++++ Given text

Available from Christian Book Stores


Once upon a time (as the story goes) there was a beautiful maiden, an absolute enchantress. She might be the daughter of a king or a common servant girl, but we know she is a princess at heart. She is young with a youth that seems eternal. Her flowing hair, her deep eyes, her luscious lips, her sculpted figure—she makes the rose blush for shame, the sun is pale compared to her light. Her heart is golden, her love as true as an arrow. But this lovely maiden is unattainable, the prisoner of an evil power who holds her captive in a dark tower.

Only a champion may win her, only the most valiant, daring, and brave warrior has a chance of setting her free. Against all hope he comes; with cunning and raw courage he lays siege to the tower and the sinister one who holds her. Much blood is shed on both sides; three times the knight is thrown back, but three times he rises again. Eventually the sorcerer is defeated; the dragon falls, the giant is slain. 

The maiden is his; through his valor he has won her heart. On horseback they ride off to his cottage by a stream in the woods for a rendezvous that gives passion and romance new meaning.

Why is this story so deep in our psyche? Every little girl knows the fable without ever being told. She dreams one day her prince will come. Little boys rehearse their part with wooden swords and cardboard shields. And one day the boy, now a young man, realizes that he wants to be the one to win the beauty. Fairy tales, literature, music, and movies all borrow from this mythic theme. Sleeping Beauty, Cinderella, Helen of Troy, Romeo and Juliet, Anthony and Cleopatra, Arthur and Guinevere, Tristan and Isolde. From ancient fables to the latest blockbuster, the theme of a strong man coming to rescue a beautiful woman is universal to human nature. It is written in our hearts, one of the core desires of every man and every woman.

I met Stasi in high school, but it wasn't until late in college that our romance began. Up till that point we were simply friends. When one of us came home for the weekend, we'd give the other a call just to "hang out"—see a movie, go to a party. Then one summer night something shifted. I dropped by to see Stasi; she came sauntering down the hall barefoot, wearing a pair of blue jeans and a white blouse with lace around the collar and the top buttons undone. The sun had lightened her hair and darkened her skin and how is it I never realized she was the beautiful maiden before?
    We kissed that night, and though I'd kissed a few girls in my time I had never tasted a kiss like that. Needless to say, I was history. Our friendship had turned to love without my really knowing how or why, only that I wanted to be with this woman for the rest of my life. As far as Stasi was concerned, I was her knight.
    Why is it that ten years later I wondered if I even wanted to be married to her anymore? Divorce was looking like a pretty decent option for the both of us. So many couples wake one day to find they no longer love each other. Why do most of us get lost somewhere between "once upon a time" and "happily ever after"? Most passionate romances seem to end with evenings in front of the TV. Why does the dream seem so unattainable, fading from view even as we discover it for ourselves? Our culture has grown cynical about the fable. Don Henley says, "We've been poisoned by these fairy tales." There are dozens of books out to refute the myth, books like Beyond Cinderella and The Death of Cinderella.

++++++++
++++ Given material

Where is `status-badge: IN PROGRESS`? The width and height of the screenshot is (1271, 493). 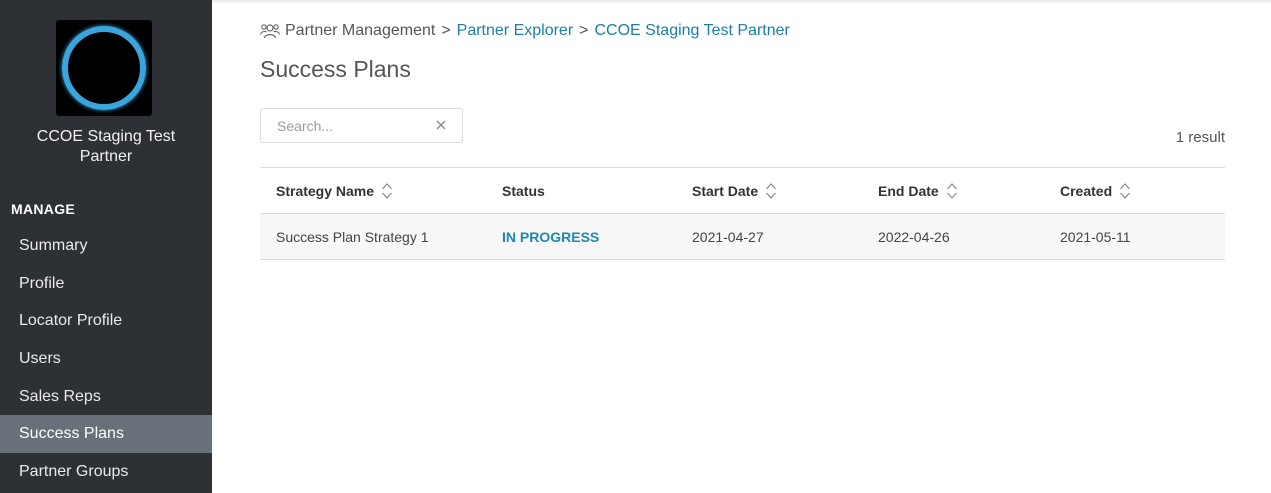
status-badge: IN PROGRESS is located at coordinates (551, 236).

++++++++

## [Questions to answer]
a) In the excerpt about the rescued maiden, how many times is the knight thrown back during the siege?
b) In the excerpt about the rescued maiden, why is the lovely maiden described as unattainable?
c) Print everything in the excerpt about the rescued maiden from "I met Stasi" down to "beautiful maiden before?".

## [Exercise results]
a) Three times.

b) She is unattainable because she is the prisoner of an evil power who holds her captive in a dark tower.

c)
I met Stasi in high school, but it wasn't until late in college that our romance began. Up till that point we were simply friends. When one of us came home for the weekend, we'd give the other a call just to "hang out"—see a movie, go to a party. Then one summer night something shifted. I dropped by to see Stasi; she came sauntering down the hall barefoot, wearing a pair of blue jeans and a white blouse with lace around the collar and the top buttons undone. The sun had lightened her hair and darkened her skin and how is it I never realized she was the beautiful maiden before?